Breath of the Wild is something different. It is the first open-world Zelda game, which means you can go anywhere you see in the world. What sets this game apart from EVERY other game out there is the ability to climb. Sounds simple, doesn’t it? I was skeptical myself, but by the end of my first night playing, I was totally engrossed in this adventure. I could climb, start fires, hunt, cook, sneak around and I even got my first horse and tamed her. It got to 3am that night and I had to fight myself  to put the joypad down. I certainly wasn't taking the console to bed, as that would mean NO sleep. With all the will power of a hero, I put the pad down and turned off the television. Feeling overjoyed I went to bed happy and relaxed.  

I am a gamer and I love games, I love losing myself in these worlds. Playing games allows me to really switch off my inner voice that is constantly screaming at me. This isn’t a mindless activity either. There are puzzles ingrained into the world that require real thinking and problem solving. The satisfaction of solving them is makes me feel dead clever.

Most of all though, these games take me back to my childhood, to my cousins Dean and Leon’s house on a Saturday night when we would huddle around the SNES (Super Nintendo Entertainment System), playing another Zelda game: A Link to the Past. Those carefree days when our biggest issues were homework and avoiding my Aunty Joan, who kept threatening to put us to bed.

Breath of the Wild allows me to embrace my inner child. The curiosity and excitement of playing for just five more minutes. To see what is around the next corner. To see if I can cook squirrel meat and apples together? To give myself space to breath. To give myself the gift of that space. Life can be challenging and hectic, but here, I get to be a hero. A hero who is going to save a Princess.

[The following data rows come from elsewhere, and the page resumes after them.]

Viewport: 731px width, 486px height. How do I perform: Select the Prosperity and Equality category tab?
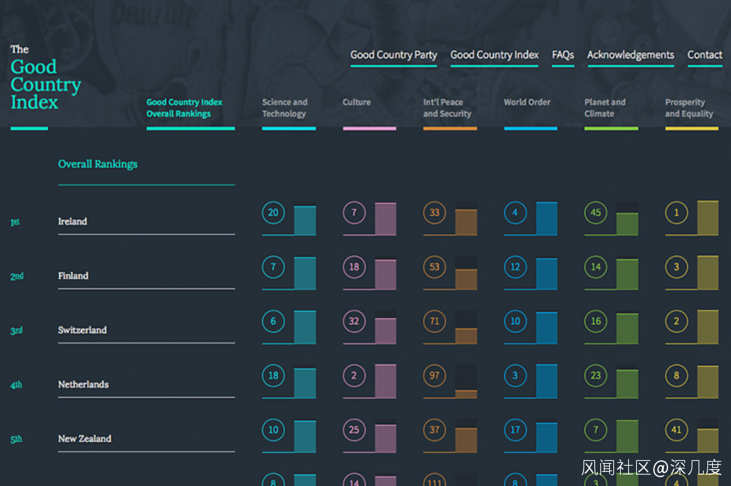689,108
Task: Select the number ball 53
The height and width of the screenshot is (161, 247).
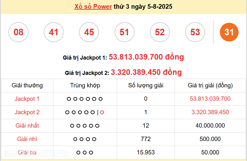Action: (195, 32)
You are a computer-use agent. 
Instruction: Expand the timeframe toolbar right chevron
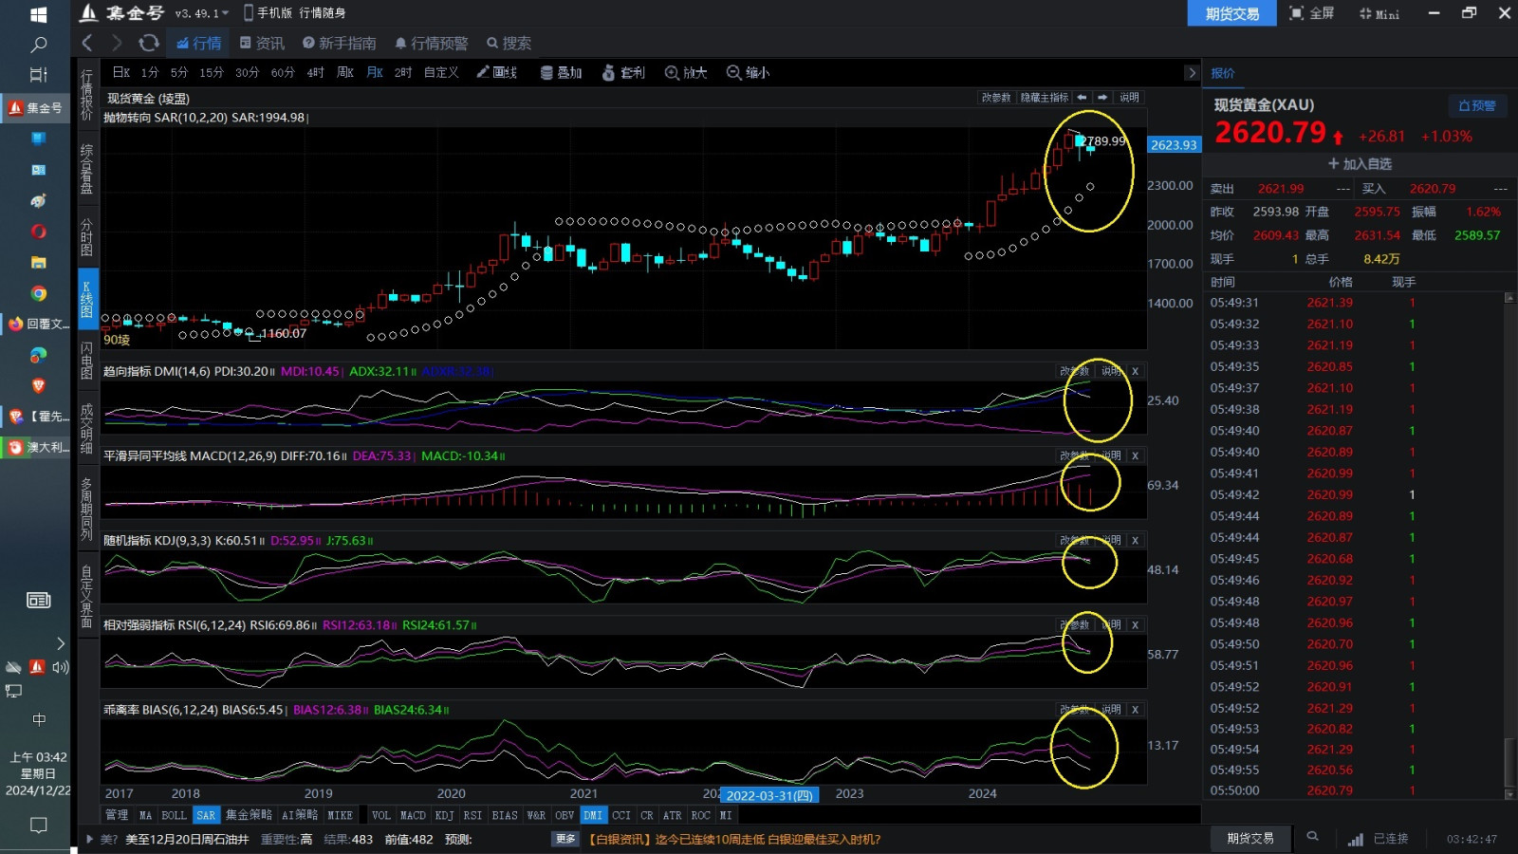(1192, 73)
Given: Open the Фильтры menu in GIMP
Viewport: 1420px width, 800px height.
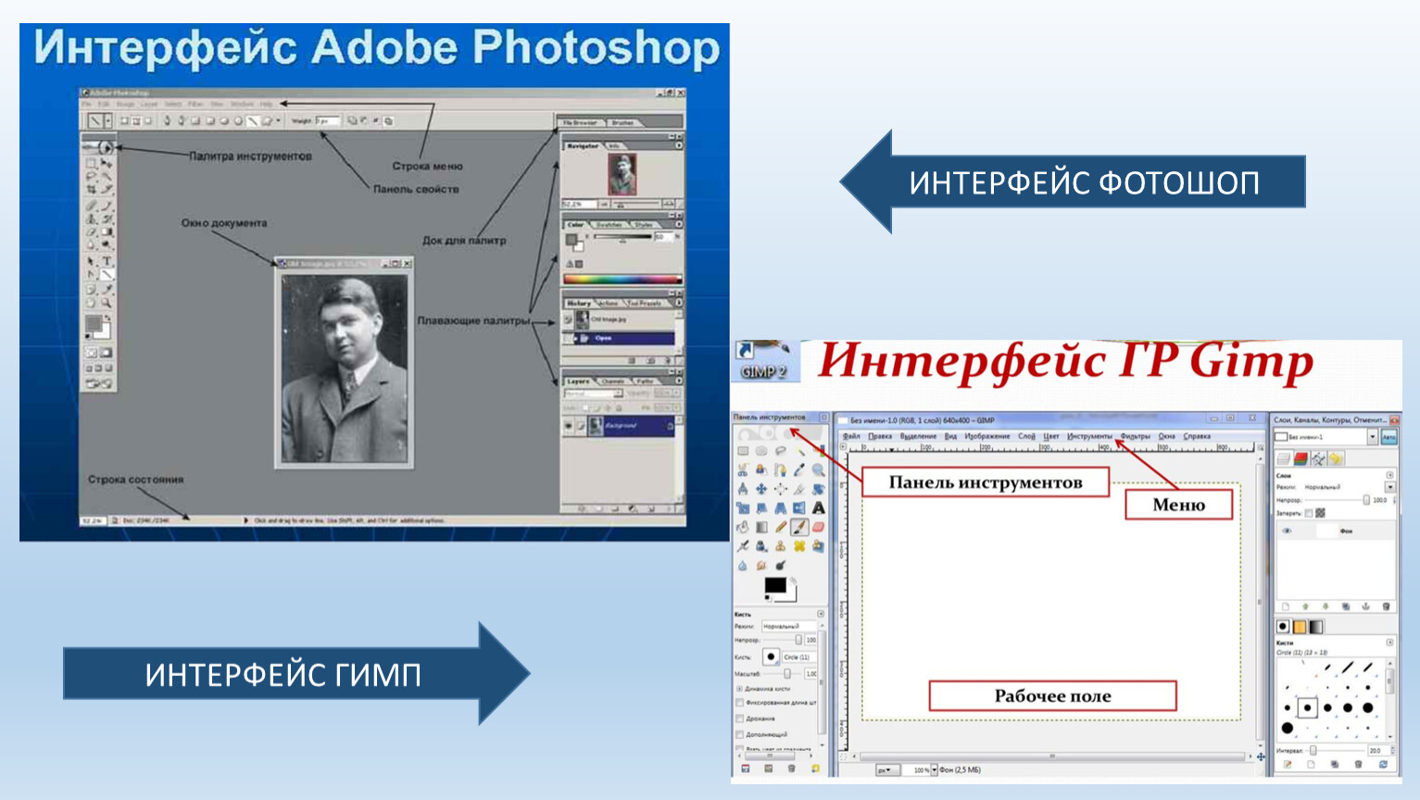Looking at the screenshot, I should 1135,436.
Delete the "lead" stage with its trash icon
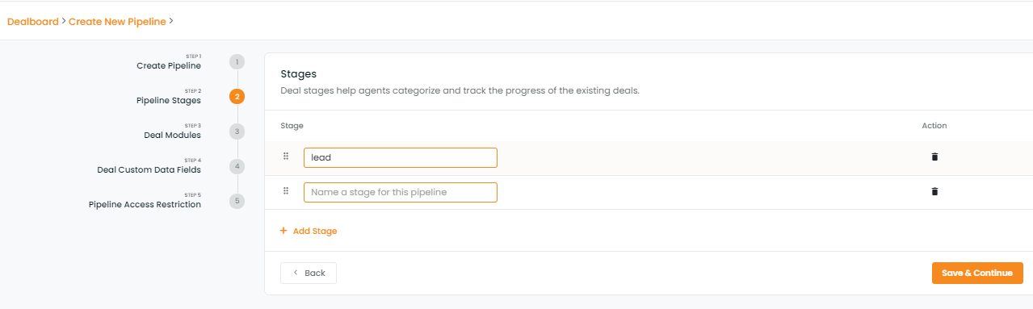 point(934,157)
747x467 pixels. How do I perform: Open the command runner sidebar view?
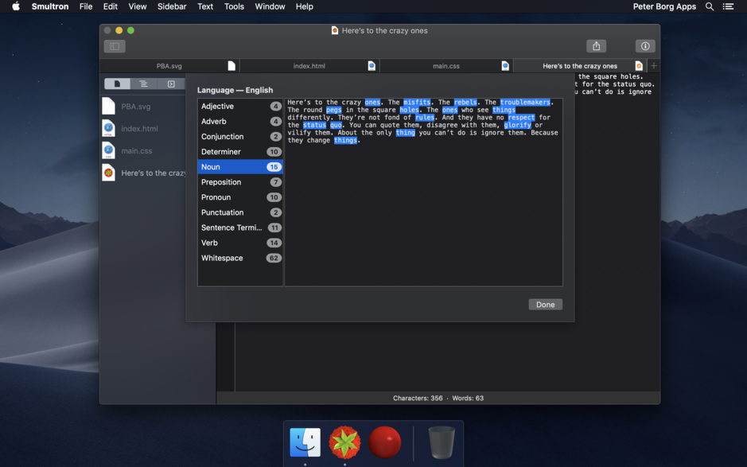(x=170, y=83)
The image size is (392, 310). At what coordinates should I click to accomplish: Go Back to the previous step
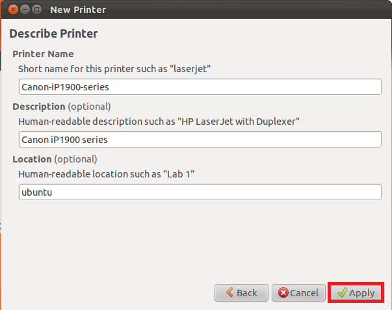(241, 293)
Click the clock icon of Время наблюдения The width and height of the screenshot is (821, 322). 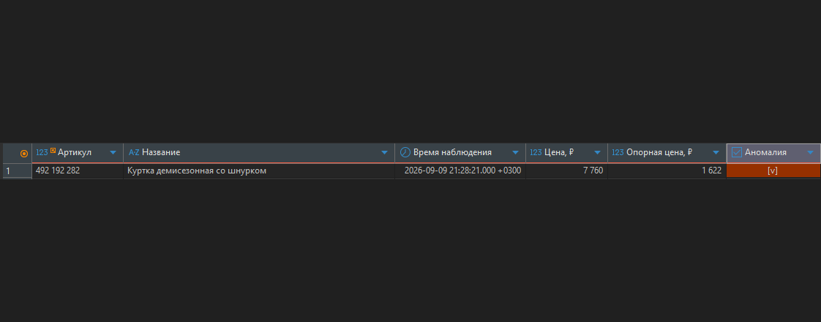point(405,152)
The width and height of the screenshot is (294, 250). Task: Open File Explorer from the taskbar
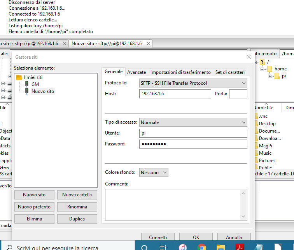(221, 247)
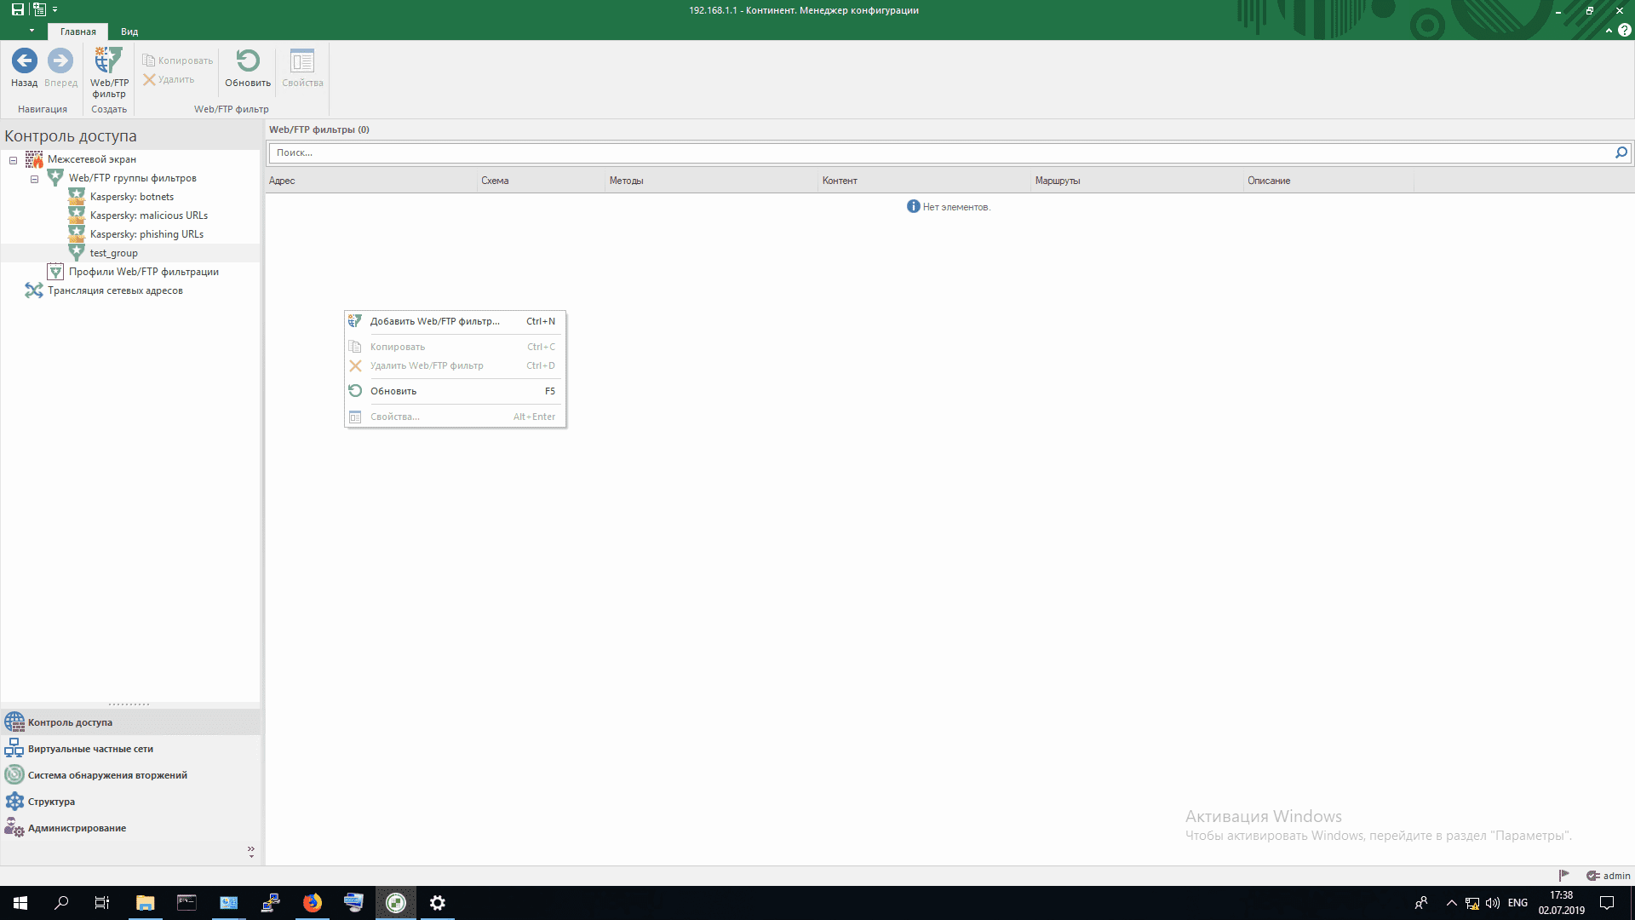Open Трансляция сетевых адресов node
This screenshot has width=1635, height=920.
point(115,290)
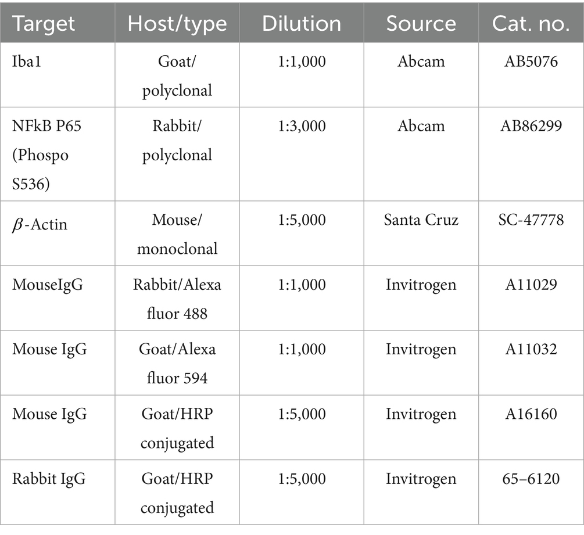The image size is (584, 535).
Task: Select the Source column header
Action: coord(421,23)
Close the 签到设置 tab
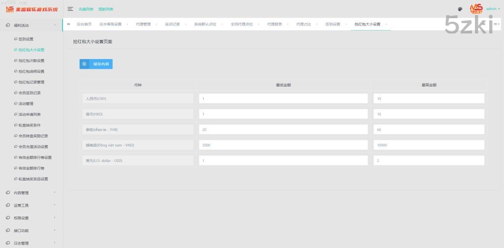The image size is (504, 248). click(x=346, y=24)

As I get older and wiser, I see that we are all too quick to judge and chastise ourselves for those moments of childishness. I know I used to tell myself, I had to be stronger, more serious or hard working, because every adult in the world is an challenger, who knows so much more than I do. As a man, I feel pressure form society to be strong and stoic, very much like Link himself. This is a lie we tell little boys as they are going up. They have to be this way to succeed. By showing their softer sides, they are somehow weak or less masculine. The truth is every man, deep down, is still a little boy and by embracing that child, we connect with ourselves in a primal way. We connect to who we really are. We forget that every little boy is a hero and every little girl is a princess. By having the courage to show that side of ourselves to the world, we get to be free. 

I know Nintendo as a company understands this concept. They reinvent their franchises with every console release and give us adults an opportunity to play like children again. That is their magic and that is why they deserve to remain in the video game ecosystem.

For me, I’ve been having a great week getting to know "little" Robert again and I have missed him. 

Nintendo, thank you for reminding me who I am and letting me play once more. I have to go now and do something productive (by which I mean climb to the top of Mt. Hylia to find a fish scale).